Michel Seydoux a eu la formidable initiative d’éditer en un DVD hommage à Patrick Dewaere, deux beaux films de Maurice Dugowson « Lily aime-moi » et « F comme Fairbanks ! ». Je traite ici du premier film tourné en 1974, histoire de déplorer combien Dewaere nous manque… Son jeu était tellement moderne, que lorsqu’on le voit, on a l’impression de voir un film tourné l’an dernier. Maurice Dugowson a débuté à la télévision, il a d’ailleurs fait beaucoup de direct – « Droit de réponse », notamment -. Il a commencé assez tard à faire des films, mais il avait une capacité à saisir les instants de grâce et avait un regard acerbe sur la société de son temps. Ce film écrit par Michel Vianey bénéficie de l’énergie communicative de ses trois principaux comédiens, Dewaere, Rufus et Jean-Michel Folon, qui se révèle non seulement à la hauteur des deux autres, mais il véhicule en plus une réelle singularité. François -Jean-Michel Folon -, se voit confier une enquête par son rédacteur en chef – Le Mockyien Maurice Vallier -, sur un OP3, un ouvrier d’usine à la chaîne, Claude vivant dans un grand ensemble – Rufus, excellent loin d’être naturaliste -. Ce dernier vient d’être quitté par sa femme – Zouzou, dans un très beau rôle de femme déçue -. François touché par son désarroi, va lui présenter un ami boxeur dynamique et cultivé, Johnny Cask,en fait il a choisi ce nom en voyant une Série B. américaine, son vrai prénom étant Gaston et qui a la particularité de finir toujours sur le tapis. Claude laisse sa petite fille chez la concierge, et le trio va partir en vadrouille et à la reconquête de Lily, réfugiée chez ses parents – Roger Blin, dans le registre « popu » et touchant et Tatiana Moukhine -.

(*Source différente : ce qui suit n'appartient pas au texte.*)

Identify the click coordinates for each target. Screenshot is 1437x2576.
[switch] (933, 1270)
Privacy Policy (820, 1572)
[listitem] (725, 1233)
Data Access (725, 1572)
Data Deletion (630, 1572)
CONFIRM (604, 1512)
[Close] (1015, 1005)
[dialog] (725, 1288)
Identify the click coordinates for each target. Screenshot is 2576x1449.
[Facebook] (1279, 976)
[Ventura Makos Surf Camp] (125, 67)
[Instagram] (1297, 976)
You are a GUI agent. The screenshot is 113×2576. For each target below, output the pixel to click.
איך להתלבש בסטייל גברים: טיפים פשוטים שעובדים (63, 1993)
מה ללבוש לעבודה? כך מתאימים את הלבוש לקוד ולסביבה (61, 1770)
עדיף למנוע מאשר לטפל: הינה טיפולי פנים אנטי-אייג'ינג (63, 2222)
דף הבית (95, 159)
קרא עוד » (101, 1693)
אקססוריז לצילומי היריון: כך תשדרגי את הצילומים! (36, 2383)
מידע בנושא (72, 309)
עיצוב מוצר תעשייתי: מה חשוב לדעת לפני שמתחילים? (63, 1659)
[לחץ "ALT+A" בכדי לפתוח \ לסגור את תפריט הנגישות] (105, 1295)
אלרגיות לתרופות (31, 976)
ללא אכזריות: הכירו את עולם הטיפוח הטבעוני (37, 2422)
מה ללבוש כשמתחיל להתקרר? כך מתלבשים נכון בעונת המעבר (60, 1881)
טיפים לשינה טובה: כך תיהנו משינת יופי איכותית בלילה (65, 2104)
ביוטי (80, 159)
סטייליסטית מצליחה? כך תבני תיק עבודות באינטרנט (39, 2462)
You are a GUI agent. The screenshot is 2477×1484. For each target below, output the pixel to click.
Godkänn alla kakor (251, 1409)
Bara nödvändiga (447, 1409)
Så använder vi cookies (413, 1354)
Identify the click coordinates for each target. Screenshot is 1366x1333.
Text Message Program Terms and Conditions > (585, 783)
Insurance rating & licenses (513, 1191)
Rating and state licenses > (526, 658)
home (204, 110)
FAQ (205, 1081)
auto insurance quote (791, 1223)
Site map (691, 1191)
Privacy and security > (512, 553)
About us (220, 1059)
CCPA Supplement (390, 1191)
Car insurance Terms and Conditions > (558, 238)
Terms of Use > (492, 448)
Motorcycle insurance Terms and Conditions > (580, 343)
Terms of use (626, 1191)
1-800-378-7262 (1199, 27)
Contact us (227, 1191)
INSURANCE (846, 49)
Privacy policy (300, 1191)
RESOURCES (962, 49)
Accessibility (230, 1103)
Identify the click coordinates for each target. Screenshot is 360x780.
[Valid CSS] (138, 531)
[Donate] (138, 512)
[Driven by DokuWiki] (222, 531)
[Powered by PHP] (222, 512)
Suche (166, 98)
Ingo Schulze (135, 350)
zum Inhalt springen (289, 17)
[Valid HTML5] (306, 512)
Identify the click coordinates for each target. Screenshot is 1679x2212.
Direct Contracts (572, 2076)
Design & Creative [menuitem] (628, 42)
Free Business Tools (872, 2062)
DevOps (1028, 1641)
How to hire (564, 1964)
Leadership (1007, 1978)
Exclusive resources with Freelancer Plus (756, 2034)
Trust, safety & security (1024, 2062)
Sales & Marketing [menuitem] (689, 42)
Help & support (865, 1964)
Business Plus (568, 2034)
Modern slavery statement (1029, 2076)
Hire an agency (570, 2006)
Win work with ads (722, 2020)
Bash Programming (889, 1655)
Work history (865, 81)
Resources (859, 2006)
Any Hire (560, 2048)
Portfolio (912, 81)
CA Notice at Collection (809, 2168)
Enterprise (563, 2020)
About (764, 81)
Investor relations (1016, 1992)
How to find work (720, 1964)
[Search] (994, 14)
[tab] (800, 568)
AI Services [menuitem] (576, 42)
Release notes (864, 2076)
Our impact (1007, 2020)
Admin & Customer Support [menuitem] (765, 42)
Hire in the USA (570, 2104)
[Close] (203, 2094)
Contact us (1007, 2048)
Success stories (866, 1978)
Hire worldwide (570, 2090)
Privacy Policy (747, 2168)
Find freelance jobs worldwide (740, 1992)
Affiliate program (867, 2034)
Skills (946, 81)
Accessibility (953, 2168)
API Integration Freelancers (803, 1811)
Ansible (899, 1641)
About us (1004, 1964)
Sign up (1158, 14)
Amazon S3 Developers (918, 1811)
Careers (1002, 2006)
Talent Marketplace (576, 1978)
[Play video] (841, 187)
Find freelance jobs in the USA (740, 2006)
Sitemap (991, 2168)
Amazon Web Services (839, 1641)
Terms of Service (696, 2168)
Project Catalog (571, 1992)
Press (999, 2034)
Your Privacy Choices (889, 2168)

Patrick Dewaere et Jean-Michel Folon

Ils rencontrent plusieurs personnage dont un groupe d’intellectuels – Juliette Gréco, Roland Dubillard, Andreas Voutsinas, le cinéaste Henry Jaglom, tendance chargeurs réunis – regardant Claude comme un extra-terrestre. Dugowson les égratignent avec beaucoup de mordant. Il y a des débutants excellents issus du théâtre Bernard Freyd en syndicaliste, Anne Jousset en auto-stoppeuse amusée et nymphomane et Jean-Pierre Bisson déjà impressionnant dans le rôle du frère excentrique de Flo – Juliette Gréco -, Maurice Travail bon second rôle ici en râleur dans un ascenseur. N’oublions pas la scène d’anthologie avec Miou-Miou traitant Johnny qui la drague de tout les noms d’oiseaux, ça permet de vérifier qu’elle était déjà une grande actrice. Rufus étonnant dans un rôle lunaire, inquiet et dépressif, retrouve une nouvelle énergie et une compréhension pour Lily, finissant enfin par exprimer son originalité étouffée. Johnny cavaleur invétéré sous une bonne humeur permanente se découvre meurtri et touchant, voire poétique – il boxe un oreiller -, c’est une magnifique occasion de retrouver ce comédien au sommet de sa forme et de son art. François, le plus serein des trois, dresse un constat amer mais vivant sur son sort et celui de ces amis. Zouzou, icône de ces années là, est d’une grande justesse dans ce rôle de femme étouffée par la possessivité de son mari et sa condition sociale. Comme l’explique justement, Jean-Michel Folon dans un des bonus du DVD, c’est l’amitié débordante et tonique du trio d’acteur qui a donné ce ton si passionnant au film. Maurice Dugowson a eu l’intelligence de suivre cette bonne humeur, tout en laissant un instantané très lucide de son époque et les dures contraintes de du quotidien. Après « F comme Fairbanks » (1975), il devait réaliser « Au revoir… à lundi » (1978), « Sarah » (1982) et « La poudre aux yeux » (1993), avant de mourir prématurément en 1999.